Salted Caramel Chocolate Chip Cookie Bars
Ingredients
- 8 ounces caramels
- 1/4 cup heavy/whipping cream
- 3/4 cup (1 1/2 stick) unsalted butter, room temperature
- 1 1/4 cups brown sugar
- 1 teaspoon vanilla extract (optional)
- 1 egg, lightly beaten
- 1 1/2 cups all-purpose flour
- 1/2 teaspoon baking powder
- 1/4 teaspoon baking soda
- 1/4 teaspoon coarse salt
- 1 cup chocolate chips
- 1/2 teaspoon coarse grain salt (optional)
directions
- Melt the caramels into the cream in a small sauce pan over medium heat before setting it aside to cool while you continue on.
- Cream the butter and sugar together before mixing in the vanilla extract followed by the egg.
- Mix the flour, baking powder, baking soda, and salt before mixing into the butter and sugar mixture, before mixing in the chocolate chips.
- Press 1/2 of the mixture into the bottom of a greased 8 inch square baking pan, pour the caramel on top, sprinkle on the salt, and gently press the remaining dough on top.
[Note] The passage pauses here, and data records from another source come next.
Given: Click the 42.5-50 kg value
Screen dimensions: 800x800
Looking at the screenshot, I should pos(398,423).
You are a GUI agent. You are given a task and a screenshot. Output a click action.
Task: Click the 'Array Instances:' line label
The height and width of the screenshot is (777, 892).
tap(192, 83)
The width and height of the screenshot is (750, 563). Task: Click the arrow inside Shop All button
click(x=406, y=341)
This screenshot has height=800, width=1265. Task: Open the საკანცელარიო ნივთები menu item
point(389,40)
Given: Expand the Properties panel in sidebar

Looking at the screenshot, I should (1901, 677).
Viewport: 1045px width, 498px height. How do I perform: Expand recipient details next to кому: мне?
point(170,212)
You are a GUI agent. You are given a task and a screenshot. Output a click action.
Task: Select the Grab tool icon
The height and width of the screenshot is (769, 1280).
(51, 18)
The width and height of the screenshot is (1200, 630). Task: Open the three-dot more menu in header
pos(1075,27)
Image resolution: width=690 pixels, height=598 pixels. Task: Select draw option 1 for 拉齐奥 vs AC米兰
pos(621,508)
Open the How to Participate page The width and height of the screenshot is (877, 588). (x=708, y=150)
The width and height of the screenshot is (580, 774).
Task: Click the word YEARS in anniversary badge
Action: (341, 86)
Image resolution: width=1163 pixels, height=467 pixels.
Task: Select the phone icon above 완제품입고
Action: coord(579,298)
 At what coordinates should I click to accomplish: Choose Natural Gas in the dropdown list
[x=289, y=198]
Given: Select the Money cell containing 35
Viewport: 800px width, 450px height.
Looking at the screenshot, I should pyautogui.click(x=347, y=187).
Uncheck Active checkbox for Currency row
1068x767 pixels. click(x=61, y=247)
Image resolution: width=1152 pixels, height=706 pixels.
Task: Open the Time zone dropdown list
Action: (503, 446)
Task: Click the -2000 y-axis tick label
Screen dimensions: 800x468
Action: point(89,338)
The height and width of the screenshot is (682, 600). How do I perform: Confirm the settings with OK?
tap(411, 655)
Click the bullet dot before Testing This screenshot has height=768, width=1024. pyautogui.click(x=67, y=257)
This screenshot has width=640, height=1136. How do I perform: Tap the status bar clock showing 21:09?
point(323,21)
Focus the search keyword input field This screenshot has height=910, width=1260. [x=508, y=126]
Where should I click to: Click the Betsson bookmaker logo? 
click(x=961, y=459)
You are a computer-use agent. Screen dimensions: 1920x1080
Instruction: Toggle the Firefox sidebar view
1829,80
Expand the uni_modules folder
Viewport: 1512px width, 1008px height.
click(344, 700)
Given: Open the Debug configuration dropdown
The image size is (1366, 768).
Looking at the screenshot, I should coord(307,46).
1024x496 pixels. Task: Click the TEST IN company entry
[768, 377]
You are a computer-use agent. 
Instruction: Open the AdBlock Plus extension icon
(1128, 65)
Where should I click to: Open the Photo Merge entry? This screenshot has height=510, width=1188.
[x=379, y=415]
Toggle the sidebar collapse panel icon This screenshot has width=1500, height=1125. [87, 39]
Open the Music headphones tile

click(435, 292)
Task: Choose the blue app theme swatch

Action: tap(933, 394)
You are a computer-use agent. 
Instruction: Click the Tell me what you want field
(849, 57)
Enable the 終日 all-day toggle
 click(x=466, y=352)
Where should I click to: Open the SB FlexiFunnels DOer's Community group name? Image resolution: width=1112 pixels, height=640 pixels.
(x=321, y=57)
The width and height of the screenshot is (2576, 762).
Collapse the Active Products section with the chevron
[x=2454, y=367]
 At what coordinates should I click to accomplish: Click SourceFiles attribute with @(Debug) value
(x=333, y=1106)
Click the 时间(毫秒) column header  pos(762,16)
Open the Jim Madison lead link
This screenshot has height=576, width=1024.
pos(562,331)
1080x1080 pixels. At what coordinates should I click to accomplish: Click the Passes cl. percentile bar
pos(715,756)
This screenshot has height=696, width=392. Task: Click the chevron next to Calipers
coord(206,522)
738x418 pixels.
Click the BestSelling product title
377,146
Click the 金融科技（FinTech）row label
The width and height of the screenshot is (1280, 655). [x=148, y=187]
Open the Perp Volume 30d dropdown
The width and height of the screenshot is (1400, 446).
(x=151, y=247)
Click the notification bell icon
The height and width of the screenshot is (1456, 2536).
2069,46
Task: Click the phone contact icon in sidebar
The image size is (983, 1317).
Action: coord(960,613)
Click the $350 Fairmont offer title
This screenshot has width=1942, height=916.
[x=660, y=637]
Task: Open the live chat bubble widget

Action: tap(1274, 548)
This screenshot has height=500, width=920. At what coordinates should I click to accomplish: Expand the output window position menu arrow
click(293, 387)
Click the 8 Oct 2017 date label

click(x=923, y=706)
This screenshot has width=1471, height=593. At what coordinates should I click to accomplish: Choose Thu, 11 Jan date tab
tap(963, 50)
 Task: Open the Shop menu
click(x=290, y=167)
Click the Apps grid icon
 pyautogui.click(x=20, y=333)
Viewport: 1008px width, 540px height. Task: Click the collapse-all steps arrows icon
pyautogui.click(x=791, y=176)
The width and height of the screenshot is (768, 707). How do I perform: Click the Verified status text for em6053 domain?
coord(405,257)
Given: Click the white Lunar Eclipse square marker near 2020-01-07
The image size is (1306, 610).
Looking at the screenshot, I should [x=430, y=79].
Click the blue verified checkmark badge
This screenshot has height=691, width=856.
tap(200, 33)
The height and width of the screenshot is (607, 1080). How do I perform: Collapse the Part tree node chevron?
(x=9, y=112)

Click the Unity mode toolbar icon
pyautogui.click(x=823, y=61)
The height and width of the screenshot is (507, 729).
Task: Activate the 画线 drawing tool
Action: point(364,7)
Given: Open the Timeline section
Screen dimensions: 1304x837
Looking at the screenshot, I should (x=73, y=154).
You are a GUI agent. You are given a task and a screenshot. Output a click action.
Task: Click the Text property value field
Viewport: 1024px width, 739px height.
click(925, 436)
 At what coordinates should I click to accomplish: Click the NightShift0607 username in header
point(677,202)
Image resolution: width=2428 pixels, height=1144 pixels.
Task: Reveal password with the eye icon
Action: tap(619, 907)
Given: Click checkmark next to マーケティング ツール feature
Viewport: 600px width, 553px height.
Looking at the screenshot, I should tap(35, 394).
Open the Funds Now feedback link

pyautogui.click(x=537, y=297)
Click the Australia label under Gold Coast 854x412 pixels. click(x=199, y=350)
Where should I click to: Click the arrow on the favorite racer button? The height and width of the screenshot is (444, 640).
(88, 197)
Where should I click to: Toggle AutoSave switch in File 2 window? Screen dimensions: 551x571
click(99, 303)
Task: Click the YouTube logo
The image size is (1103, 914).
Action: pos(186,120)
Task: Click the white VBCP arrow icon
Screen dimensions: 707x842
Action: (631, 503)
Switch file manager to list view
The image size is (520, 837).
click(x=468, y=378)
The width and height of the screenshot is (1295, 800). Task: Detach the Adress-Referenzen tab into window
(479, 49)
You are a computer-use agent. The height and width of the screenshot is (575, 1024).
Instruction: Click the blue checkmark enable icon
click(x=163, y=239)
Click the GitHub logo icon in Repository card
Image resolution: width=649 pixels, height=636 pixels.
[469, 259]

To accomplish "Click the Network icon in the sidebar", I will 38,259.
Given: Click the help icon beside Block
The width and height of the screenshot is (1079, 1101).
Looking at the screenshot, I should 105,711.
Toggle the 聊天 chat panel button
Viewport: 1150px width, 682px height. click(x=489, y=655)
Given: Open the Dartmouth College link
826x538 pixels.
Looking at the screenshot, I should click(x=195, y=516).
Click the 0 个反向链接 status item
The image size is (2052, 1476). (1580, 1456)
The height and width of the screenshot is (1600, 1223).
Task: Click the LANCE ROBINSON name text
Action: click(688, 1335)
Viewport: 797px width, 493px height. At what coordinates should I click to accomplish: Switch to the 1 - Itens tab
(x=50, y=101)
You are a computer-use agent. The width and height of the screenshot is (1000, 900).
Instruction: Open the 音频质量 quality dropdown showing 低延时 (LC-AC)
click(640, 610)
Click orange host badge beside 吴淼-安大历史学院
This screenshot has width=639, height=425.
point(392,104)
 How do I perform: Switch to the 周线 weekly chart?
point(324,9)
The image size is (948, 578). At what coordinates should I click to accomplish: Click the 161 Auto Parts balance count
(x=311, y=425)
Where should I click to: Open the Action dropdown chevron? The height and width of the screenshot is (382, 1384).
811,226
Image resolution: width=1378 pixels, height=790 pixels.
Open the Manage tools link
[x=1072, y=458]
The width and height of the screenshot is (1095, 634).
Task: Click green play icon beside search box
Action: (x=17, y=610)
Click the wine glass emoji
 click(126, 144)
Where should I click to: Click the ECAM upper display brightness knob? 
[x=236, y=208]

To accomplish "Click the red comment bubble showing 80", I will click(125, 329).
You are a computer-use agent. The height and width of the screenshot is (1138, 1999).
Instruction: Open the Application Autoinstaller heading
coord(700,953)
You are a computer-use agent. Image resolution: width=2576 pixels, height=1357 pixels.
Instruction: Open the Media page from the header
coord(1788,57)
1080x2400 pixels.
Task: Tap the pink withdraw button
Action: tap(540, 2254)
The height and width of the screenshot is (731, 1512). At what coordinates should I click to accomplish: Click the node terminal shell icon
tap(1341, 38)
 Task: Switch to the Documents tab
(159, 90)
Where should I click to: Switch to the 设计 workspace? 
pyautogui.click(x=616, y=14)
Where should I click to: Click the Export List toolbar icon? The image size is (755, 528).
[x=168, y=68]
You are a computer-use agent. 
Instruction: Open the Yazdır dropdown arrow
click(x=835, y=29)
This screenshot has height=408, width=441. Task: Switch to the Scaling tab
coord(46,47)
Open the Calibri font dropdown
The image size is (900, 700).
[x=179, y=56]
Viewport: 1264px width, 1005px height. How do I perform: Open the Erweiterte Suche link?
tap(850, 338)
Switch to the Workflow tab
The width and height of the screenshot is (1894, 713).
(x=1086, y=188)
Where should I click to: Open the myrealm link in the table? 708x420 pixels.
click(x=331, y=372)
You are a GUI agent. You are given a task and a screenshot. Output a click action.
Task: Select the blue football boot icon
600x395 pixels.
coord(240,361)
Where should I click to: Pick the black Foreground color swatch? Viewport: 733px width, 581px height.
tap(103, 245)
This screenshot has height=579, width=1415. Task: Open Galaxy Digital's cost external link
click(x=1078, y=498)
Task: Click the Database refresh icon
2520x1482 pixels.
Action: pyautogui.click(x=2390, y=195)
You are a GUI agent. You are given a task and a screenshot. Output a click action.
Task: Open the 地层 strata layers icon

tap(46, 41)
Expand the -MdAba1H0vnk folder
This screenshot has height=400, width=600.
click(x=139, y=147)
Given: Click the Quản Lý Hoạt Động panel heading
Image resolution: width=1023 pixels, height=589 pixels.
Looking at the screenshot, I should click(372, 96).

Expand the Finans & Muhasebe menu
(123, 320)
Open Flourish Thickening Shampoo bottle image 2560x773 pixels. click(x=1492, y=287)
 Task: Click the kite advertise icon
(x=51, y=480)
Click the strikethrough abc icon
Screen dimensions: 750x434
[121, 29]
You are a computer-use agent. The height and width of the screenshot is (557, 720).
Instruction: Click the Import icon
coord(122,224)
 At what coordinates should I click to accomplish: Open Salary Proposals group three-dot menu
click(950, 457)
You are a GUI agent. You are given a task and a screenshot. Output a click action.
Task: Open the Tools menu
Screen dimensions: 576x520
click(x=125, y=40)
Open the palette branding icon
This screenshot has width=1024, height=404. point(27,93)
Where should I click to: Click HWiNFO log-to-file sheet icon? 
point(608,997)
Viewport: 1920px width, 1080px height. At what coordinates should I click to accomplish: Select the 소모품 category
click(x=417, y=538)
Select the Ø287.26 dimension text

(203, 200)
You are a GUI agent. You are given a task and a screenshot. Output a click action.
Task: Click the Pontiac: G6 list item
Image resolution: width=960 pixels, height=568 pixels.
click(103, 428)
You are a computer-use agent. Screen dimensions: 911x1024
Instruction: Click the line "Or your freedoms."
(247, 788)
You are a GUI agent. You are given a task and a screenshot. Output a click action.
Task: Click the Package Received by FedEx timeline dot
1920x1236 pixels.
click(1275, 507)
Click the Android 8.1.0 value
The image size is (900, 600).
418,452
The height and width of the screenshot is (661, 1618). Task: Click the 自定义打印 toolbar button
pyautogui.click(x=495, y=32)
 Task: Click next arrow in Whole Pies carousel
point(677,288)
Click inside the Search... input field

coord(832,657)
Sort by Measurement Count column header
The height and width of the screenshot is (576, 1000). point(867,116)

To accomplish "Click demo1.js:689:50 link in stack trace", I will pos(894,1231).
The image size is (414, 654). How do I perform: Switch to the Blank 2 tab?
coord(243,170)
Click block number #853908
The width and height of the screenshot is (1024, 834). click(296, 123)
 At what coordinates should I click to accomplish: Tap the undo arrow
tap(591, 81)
- Bake in a preheated 350F/180C oven until the sides are lightly golden brown and the caramel is bubbling, about 15-20 minutes before removing from the oven to cool before slicing and enjoying!
- Note: Let cool to room temperature! The caramel will be liquid when it comes out of the oven but it will set when it cools to room temperature.
Option:
Use a 9×13 inch baking dish for thinner bars.
Tip: Pressing the dough on top of the caramel can be a bit tricky. I like to grab pieces of dough, press it flat between my hands and then gently press it down on top of the caramel; there is no need to cover 100% of the caramel, small holes are ok.